* _Records shown_
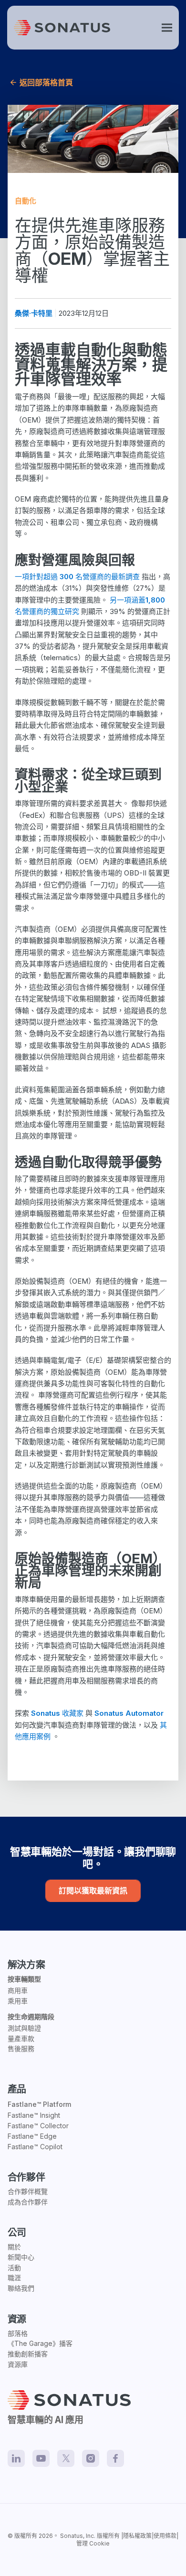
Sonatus (71, 2535)
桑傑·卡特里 (33, 313)
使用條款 (165, 2535)
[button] (167, 28)
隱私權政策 (137, 2535)
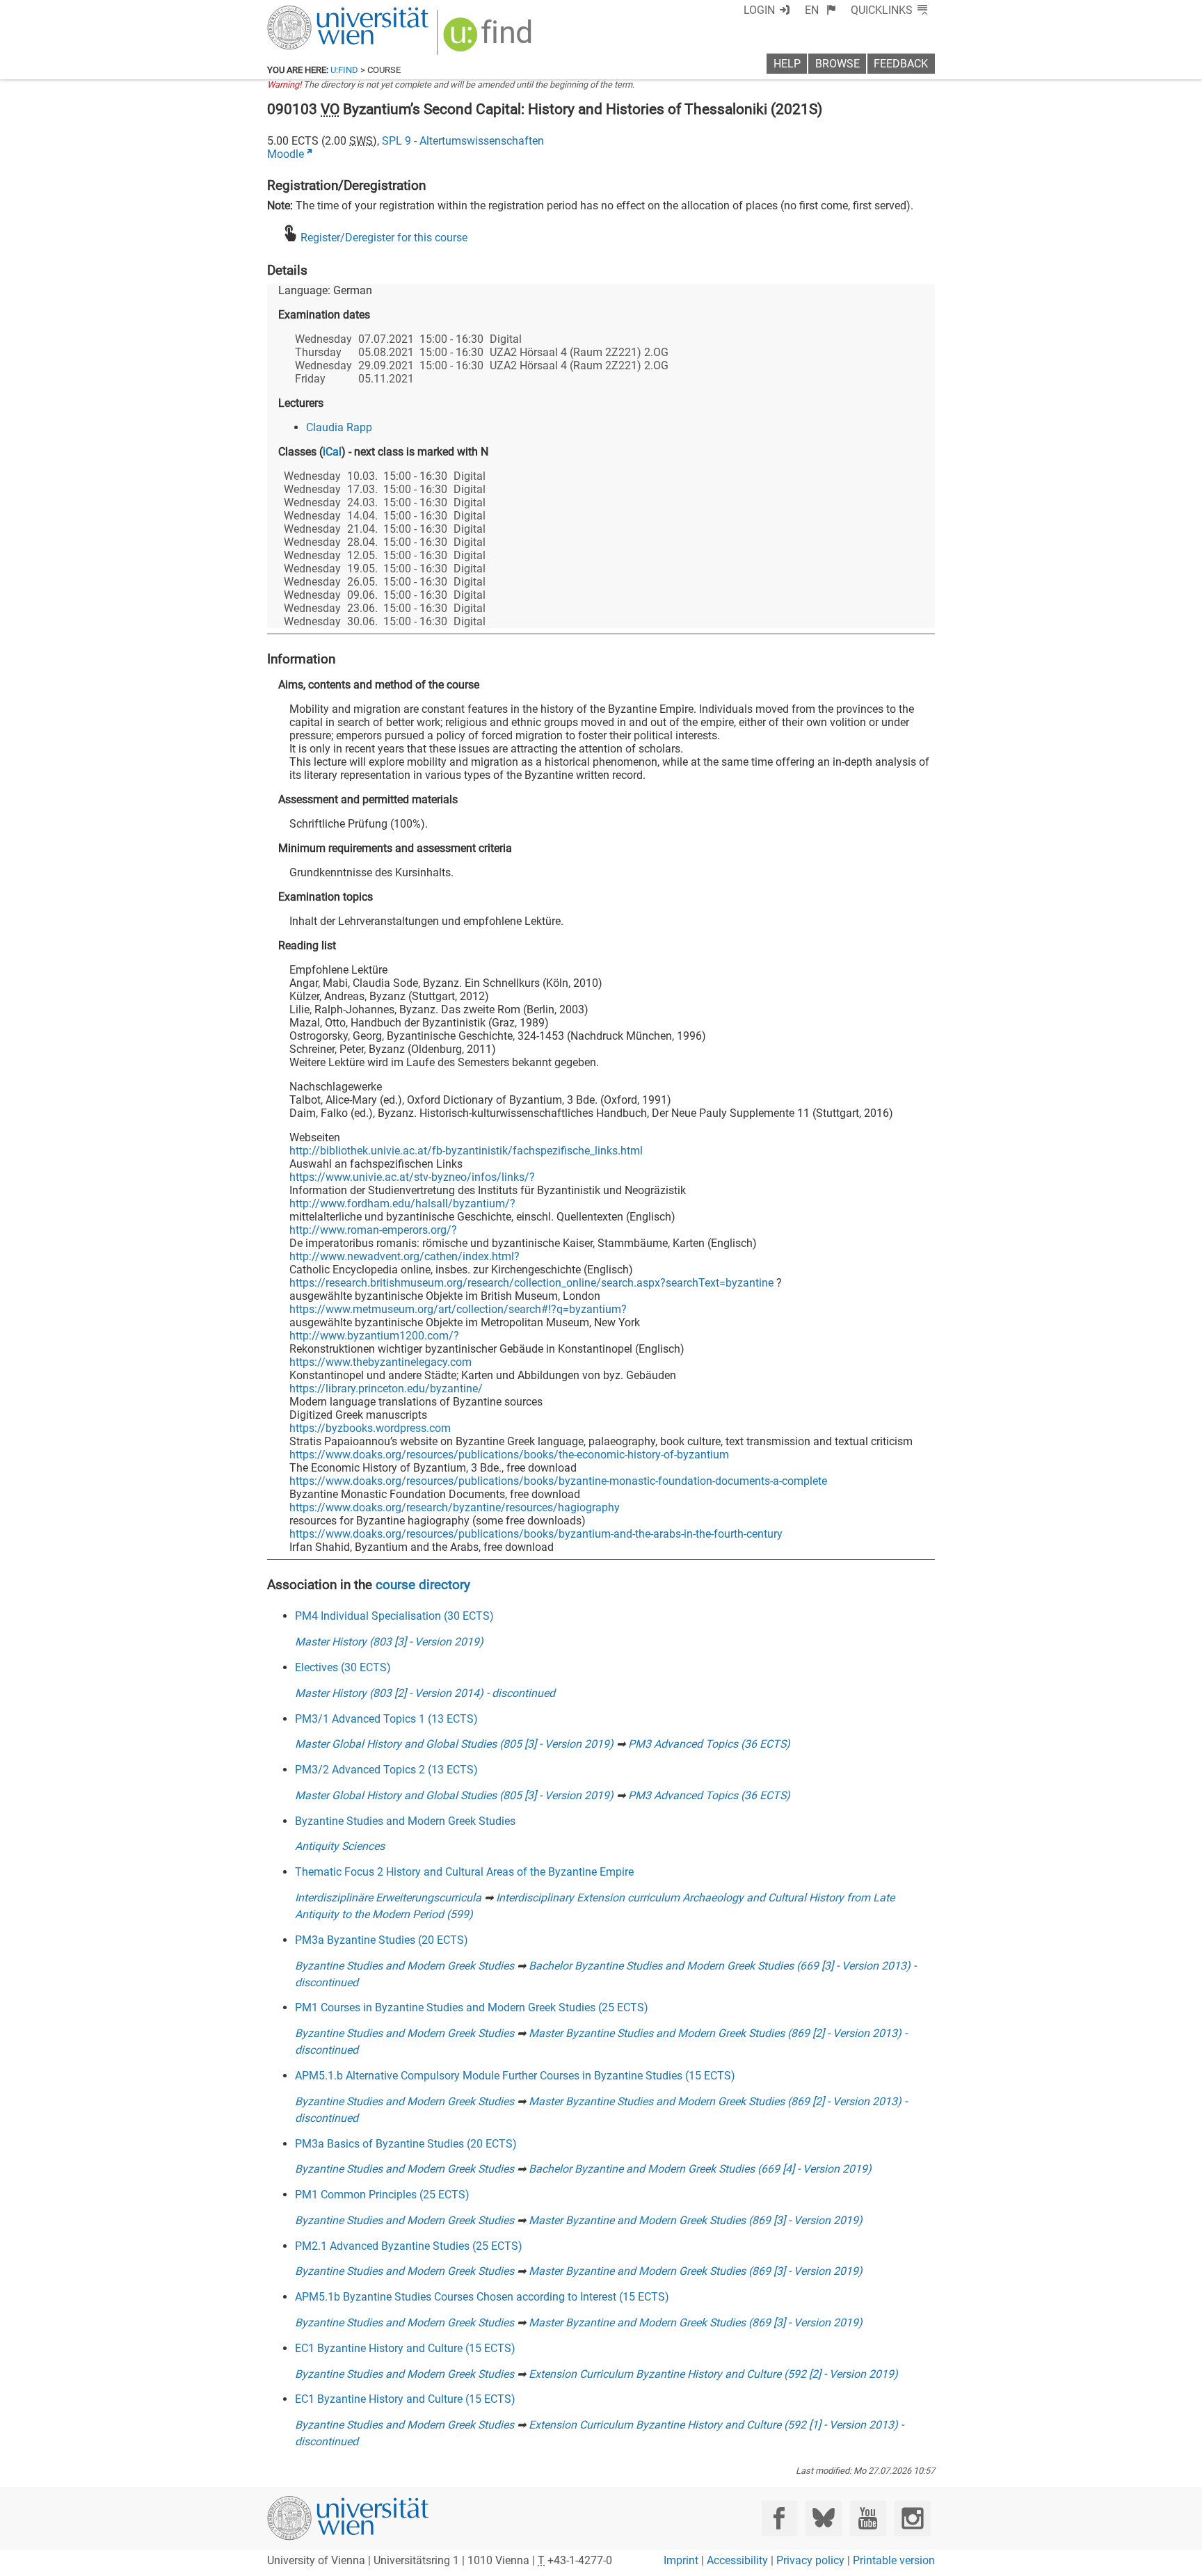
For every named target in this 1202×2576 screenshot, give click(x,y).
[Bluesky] (823, 2518)
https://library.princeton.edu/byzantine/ (386, 1388)
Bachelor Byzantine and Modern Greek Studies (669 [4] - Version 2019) (700, 2168)
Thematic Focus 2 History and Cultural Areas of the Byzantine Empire (464, 1871)
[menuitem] (820, 10)
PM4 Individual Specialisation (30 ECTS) (394, 1616)
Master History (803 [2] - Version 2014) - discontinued (425, 1693)
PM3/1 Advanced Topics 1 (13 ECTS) (386, 1718)
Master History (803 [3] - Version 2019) (389, 1641)
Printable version (894, 2560)
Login (759, 10)
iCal (332, 451)
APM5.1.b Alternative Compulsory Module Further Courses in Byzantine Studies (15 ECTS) (515, 2075)
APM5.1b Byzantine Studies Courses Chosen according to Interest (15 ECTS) (482, 2296)
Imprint (681, 2560)
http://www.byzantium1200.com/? (374, 1335)
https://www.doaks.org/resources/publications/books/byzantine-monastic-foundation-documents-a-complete (558, 1481)
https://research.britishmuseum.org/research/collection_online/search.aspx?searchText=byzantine (531, 1282)
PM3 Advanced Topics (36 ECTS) (709, 1743)
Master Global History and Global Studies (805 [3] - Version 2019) (454, 1743)
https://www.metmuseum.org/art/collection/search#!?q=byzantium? (458, 1309)
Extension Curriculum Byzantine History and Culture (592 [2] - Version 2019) (713, 2374)
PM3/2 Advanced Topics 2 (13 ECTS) (386, 1769)
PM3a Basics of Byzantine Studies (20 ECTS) (406, 2143)
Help (787, 63)
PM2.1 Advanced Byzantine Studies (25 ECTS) (408, 2246)
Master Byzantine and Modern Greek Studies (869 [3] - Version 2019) (696, 2220)
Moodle (285, 154)
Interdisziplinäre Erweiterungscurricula (388, 1897)
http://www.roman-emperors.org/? (373, 1230)
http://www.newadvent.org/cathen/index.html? (404, 1256)
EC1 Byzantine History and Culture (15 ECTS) (405, 2348)
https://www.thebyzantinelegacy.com (380, 1362)
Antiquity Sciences (340, 1846)
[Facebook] (779, 2518)
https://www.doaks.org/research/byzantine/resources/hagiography (454, 1507)
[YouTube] (868, 2518)
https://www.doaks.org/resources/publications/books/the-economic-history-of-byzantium (509, 1454)
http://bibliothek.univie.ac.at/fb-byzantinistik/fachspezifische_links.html (466, 1150)
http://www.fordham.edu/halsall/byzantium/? (402, 1203)
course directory (423, 1585)
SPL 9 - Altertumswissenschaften (463, 140)
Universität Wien (315, 12)
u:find (344, 70)
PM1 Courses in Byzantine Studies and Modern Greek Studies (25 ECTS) (471, 2007)
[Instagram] (912, 2518)
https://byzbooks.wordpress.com (370, 1428)
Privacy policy (810, 2560)
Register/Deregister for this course (383, 237)
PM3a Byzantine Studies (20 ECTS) (381, 1940)
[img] (489, 39)
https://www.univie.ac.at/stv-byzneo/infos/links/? (412, 1177)
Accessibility (737, 2560)
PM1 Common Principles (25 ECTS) (382, 2194)
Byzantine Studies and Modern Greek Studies (405, 1821)
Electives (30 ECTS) (343, 1667)
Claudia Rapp (339, 427)
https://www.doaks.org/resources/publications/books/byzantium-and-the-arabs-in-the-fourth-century (536, 1533)
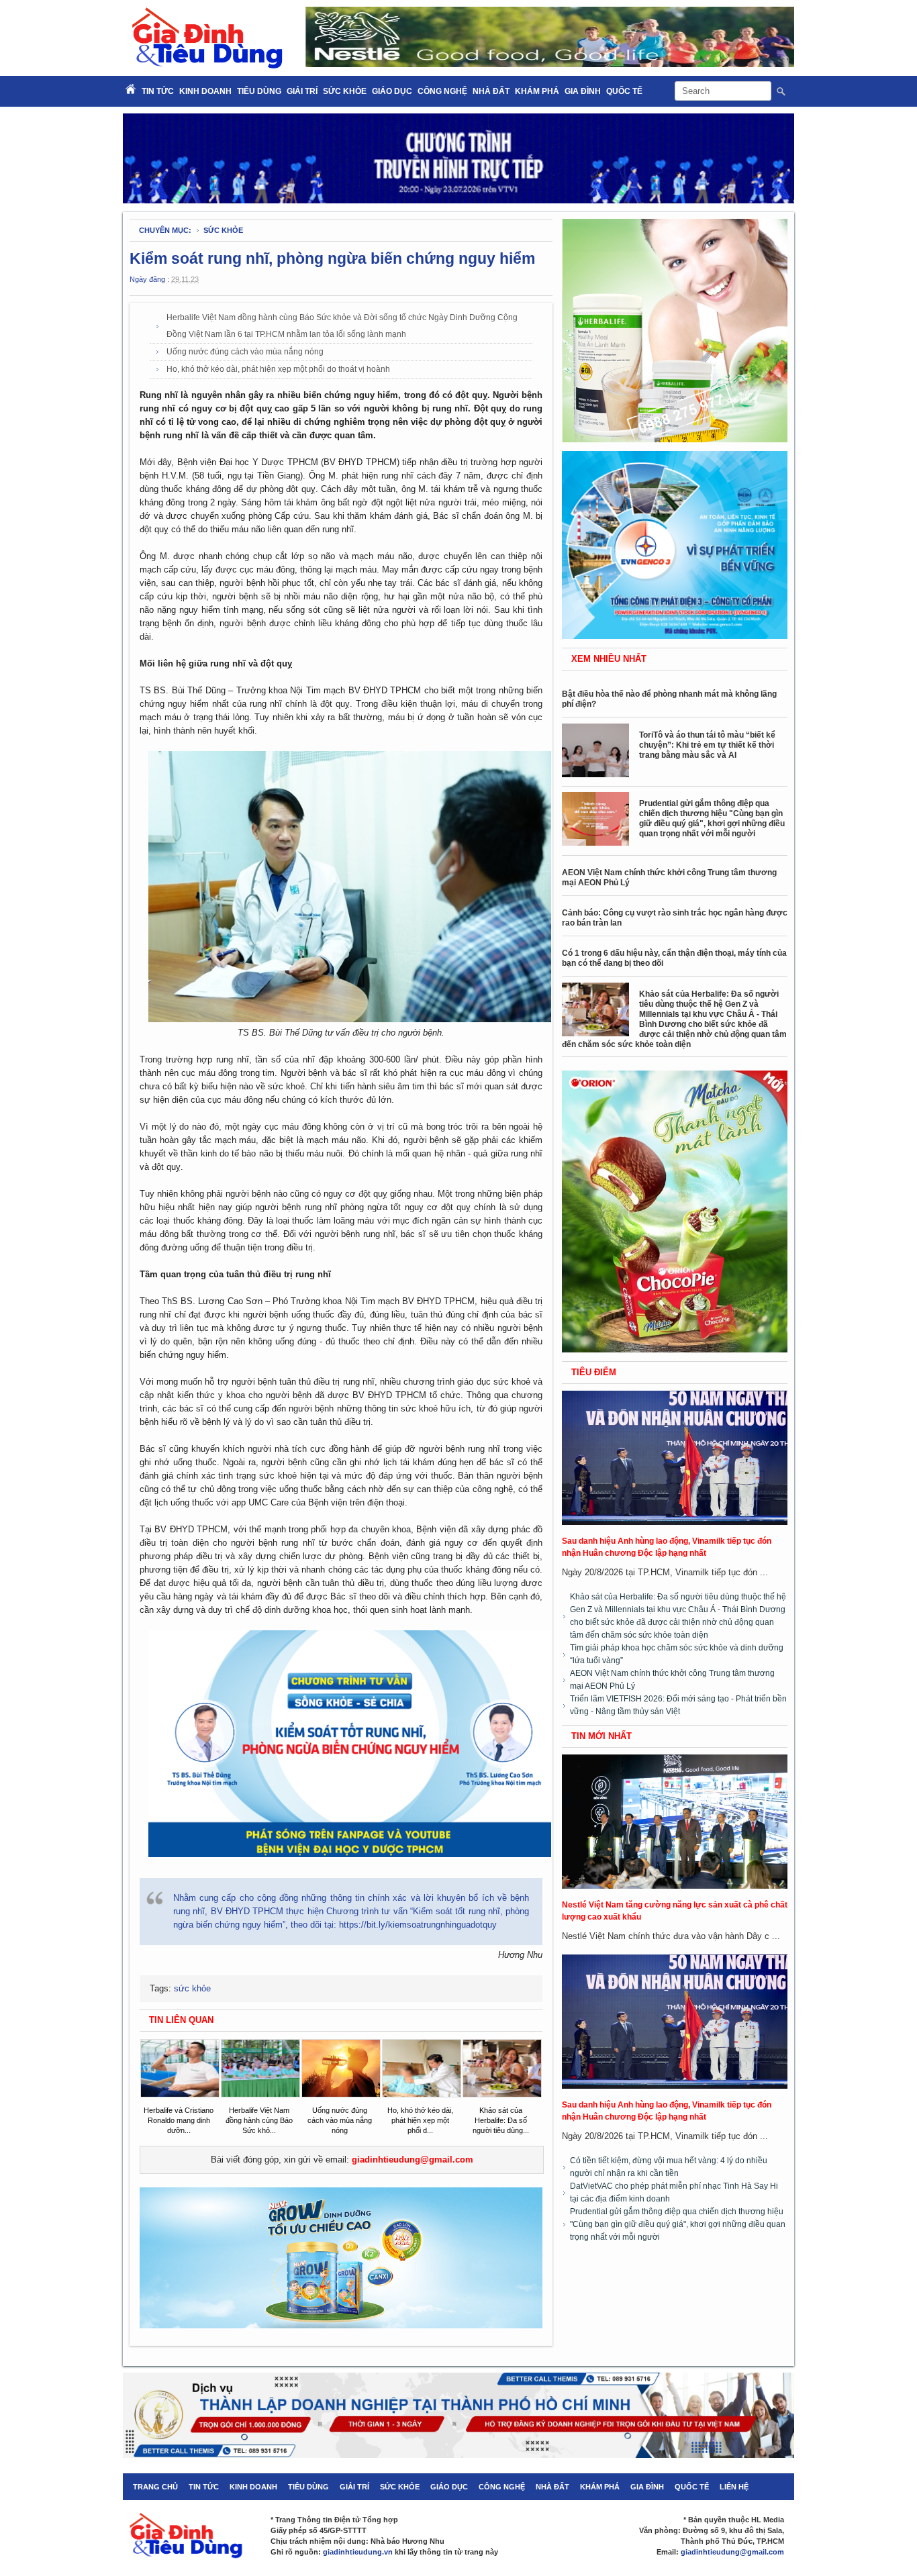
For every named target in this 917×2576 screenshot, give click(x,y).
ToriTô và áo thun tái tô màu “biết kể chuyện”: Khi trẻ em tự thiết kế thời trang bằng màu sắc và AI (707, 745)
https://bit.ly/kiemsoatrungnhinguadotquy (418, 1925)
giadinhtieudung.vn (358, 2552)
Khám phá (537, 91)
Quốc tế (624, 91)
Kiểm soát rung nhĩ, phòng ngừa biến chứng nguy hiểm (332, 258)
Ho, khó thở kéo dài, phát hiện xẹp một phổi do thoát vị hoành (278, 369)
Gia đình (583, 91)
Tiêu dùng (259, 91)
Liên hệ (734, 2487)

* _Action item_
Using the entries above, transcribe exactly from the line that has "Byzantine Studies and Modern Greek Studies (405, 1821)" through the line that has "https://bit.ly/kiemsoatrungnhinguadotquy (418, 1925)". Pictures are dropped.

* _Output below_
Byzantine Studies and Modern Greek Studies (405, 1821)
Electives (30 ECTS) (343, 1667)
Claudia Rapp (339, 427)
https://www.doaks.org/resources/publications/books/byzantium-and-the-arabs-in-the-fourth-century (536, 1533)
For every named target in this 917×2576 screenshot, give click(x,y).
ToriTô và áo thun tái tô màu “biết kể chuyện”: Khi trẻ em tự thiết kế thời trang bằng màu sắc và AI (707, 745)
https://bit.ly/kiemsoatrungnhinguadotquy (418, 1925)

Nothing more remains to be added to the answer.